Attualità

Influenza: in sviluppo vaccino mRNA da somministrare con uno spray nasale

L’inverno è il periodo di “massimo splendore” per l’influenza. Ogni anno milioni di italiani, ma anche miliardi di persone in tutto il mondo, finiscono con il finire a letto malate per qualche giorno. Per cercare di ovviare a questa situazione, soprattutto per i soggetti più a rischio, viene somministrato periodicamente il vaccino antinfluenzale. Negli USA, nel frattempo, un gruppo di ricercatori sta studiando un nuovo tipo di vaccino contro l’influenza, ancora più efficace.

I vari vaccini mRNA in fase di sviluppo

 

Vaccino (@Shutterstock)

 

Lo studio arriva dall’Università del Minnesota, che lo ha poi pubblicato su Science Immunology. Si tratta di uno vaccino a mRNA. Questi utilizzano questa molecola per far produrre all’ospite una proteina del virus. In questo modo il sistema immunitario, riconosciuto il corpo estraneo all’interno del corpo, si prepara a contrastarlo.

Una tecnologia usata soprattutto per i vaccini contro il Covid, ma, oggi in fase di sviluppo per diverse malattie. Si passa dalla malaria, al virus Zika, fino all’HIV e all’influenza. Quest’ultima, come riporta il sito dell’OMS, causa annualmente tra le 250 e le 500mila vittime. 

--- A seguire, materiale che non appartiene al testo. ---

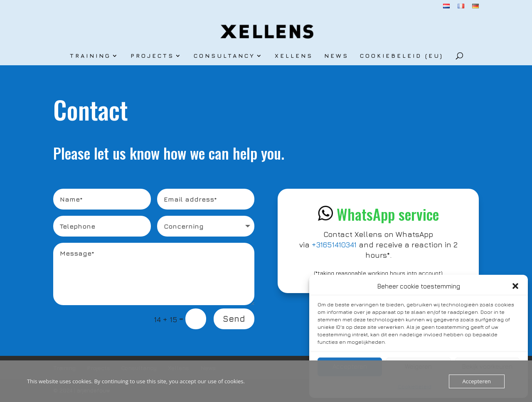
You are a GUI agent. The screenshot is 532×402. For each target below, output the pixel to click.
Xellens (294, 56)
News (336, 56)
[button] (515, 286)
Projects (152, 56)
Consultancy (224, 56)
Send (234, 318)
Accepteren (477, 381)
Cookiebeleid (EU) (401, 56)
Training (90, 56)
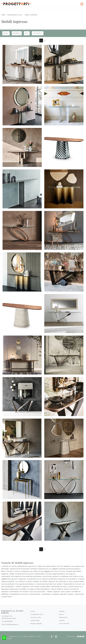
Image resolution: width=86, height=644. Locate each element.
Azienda (62, 611)
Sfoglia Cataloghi (36, 624)
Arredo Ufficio (35, 620)
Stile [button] (27, 33)
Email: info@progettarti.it (10, 624)
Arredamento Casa (15, 15)
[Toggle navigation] (82, 4)
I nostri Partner (64, 624)
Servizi (61, 614)
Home (3, 15)
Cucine (33, 611)
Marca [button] (6, 33)
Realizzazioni (63, 618)
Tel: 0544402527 (7, 622)
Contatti (62, 620)
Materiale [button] (17, 33)
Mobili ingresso (31, 15)
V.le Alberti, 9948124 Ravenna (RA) (9, 617)
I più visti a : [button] (38, 33)
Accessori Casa (36, 618)
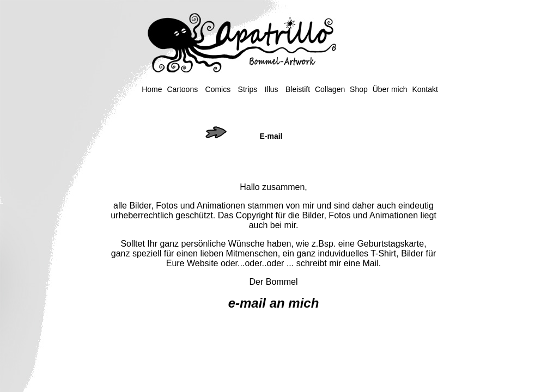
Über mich (390, 89)
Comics (218, 89)
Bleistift (297, 89)
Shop (358, 89)
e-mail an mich (273, 303)
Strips (248, 89)
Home (151, 89)
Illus (271, 89)
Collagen (330, 89)
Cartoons (182, 89)
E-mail (271, 136)
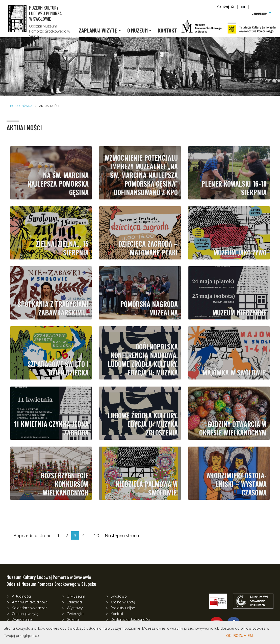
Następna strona (122, 535)
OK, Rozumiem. (240, 636)
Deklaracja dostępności (130, 620)
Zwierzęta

Nuova amra contro l’influenza?

I ricercatori dell’Università del Minnesota stanno studiando un vaccino a mRNA auto-amplificante, che prevede una dose di richiamo come spray nasale. Il vaccino prende di mira la nucleoproteina virale dell’influenza, una proteina poco propensa alla mutazione rispetto alle altre. La strategia degli scienziati è quella di creare una sorta di cellule “guardiane” del sistema respiratorio, le cellule T di memoria residenti, mantenute permanentemente nei sistemi respiratori.

Durante gli esperimenti, i ricercatori hanno somministrato una dose del vaccino a dei topi, seguita da una dose di richiamo con uno spray nasale. I risultati, come riporta lo studio, sono molto incoraggianti. Le due dosi, infatti, hanno attivato dei linfociti Cd4 e Cd8 nel tessuto polmonare. La prima dose ha permesso alle cellule T di arrivare e stabilirsi nei polmoni nel lungo termine, mentre la dose di richiamo ne ha aumentato considerevolmente il numero.

L’autore dello studio, il ricercatore Marco Künzli, ha spiegato: “Abbiamo generato un vaccino a mRNA auto-amplificante che codifica la nucleoproteina del virus dell’influenza A. Segnaliamo come le vie di immunizzazione nei topi hanno influenzato l’immunità cellulo-mediata e umorale specifica dell’influenza”.

Non ci resta che attendere l’eventuale immissione sul mercato del vaccino.